Fernanda Costa
Universidade Federal do Rio de Janeiro, Brazil
Title: Solvent System Selectivities in Countercurrent Chromatography Using Salicornia gaudichaudiana Metabolites as Practical Example with Off-line Electrospray Mass-Spectrometry Injection Profiling
Biography
Biography: Fernanda Costa
Abstract
Salicornia gaudichaudiana (Chenopodiaceae) is a halophyte plant that grows in high-level salt soil. Plant material is used as ‘green salt’ in food preparations for people with high blood pressure and kidney / heart diseases. Countercurrent chromatography (CCC) is a form of liquid-liquid partition chromatography in which the stationary liquid phase is retained in the apparatus without the use of a solid support. A large variety of solvent systems (SoSy) have been proposed and employed in CCC which, despite being an efficient technique, will not separate compounds of a complex mixture without the appropriated system. This study describes the influence of SoSy selectivity on the separation of S. gaudichaudiana metabolites. HEMW at 0.5:6:0.5:6 and HBuWat 1:1:2, medium polarity SoSy, gave good distribution of compounds between the two phases.
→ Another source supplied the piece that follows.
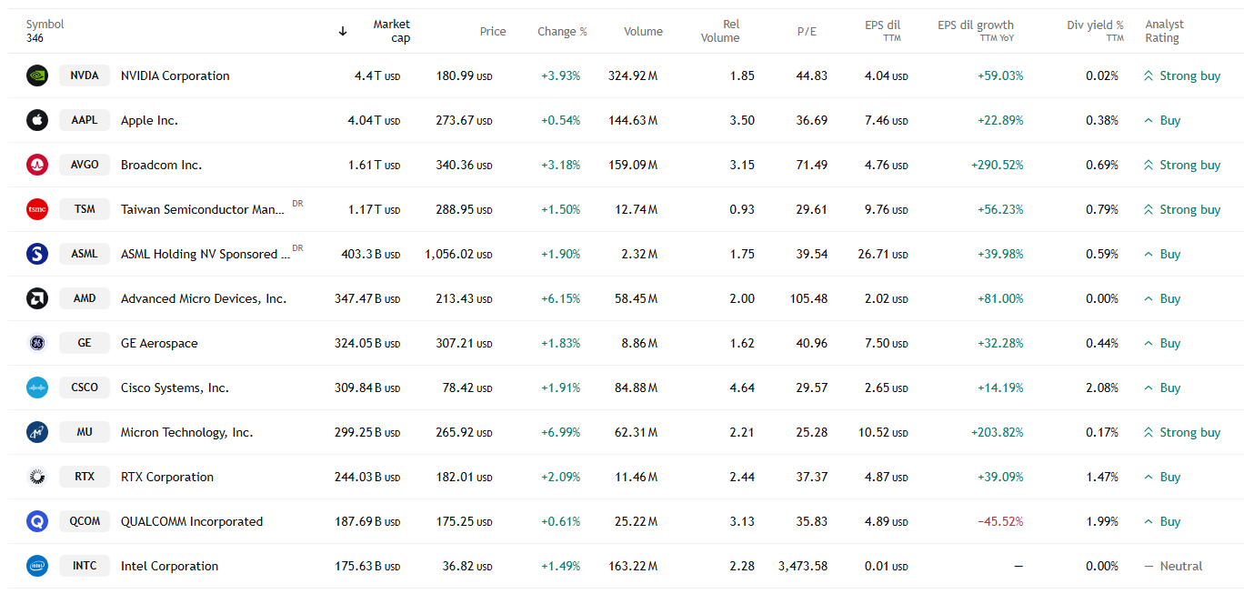
Task: Open the NVDA ticker symbol
Action: pos(85,76)
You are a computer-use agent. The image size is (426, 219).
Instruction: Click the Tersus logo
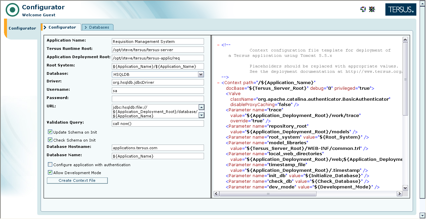click(x=401, y=10)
Two CCC runs were performed at identical experimental conditions using the two SoSy. Odd fractions were analyzed by decoupled ESI-MS/MS for metabolite monitoring. Selected ion traces in the two reconstituted CCC-ESI-MS/MS allowed the visualization of the SoSy selectivity for major compounds. In general, HEMW at was more selective and distributed all compounds along the CCC separation with isolation of flavonol glycosides, although co-elution of dicaffeoylquinic acids occurred. HBuWat with less general compound selectivity fractionated isomeric caffeoyl-quinic acids. The SoSy selectivity in CCC is very important when having a target compound in a complex mixture. The strategic use of different SoSy in a specific sequence can influence the results. From the results of our study we could plan to isolate the flavonoids with HEMW at SoSy and then re-fractionate the sample with HBuWat for the isolation of caffeoyl-quinic acid isomers.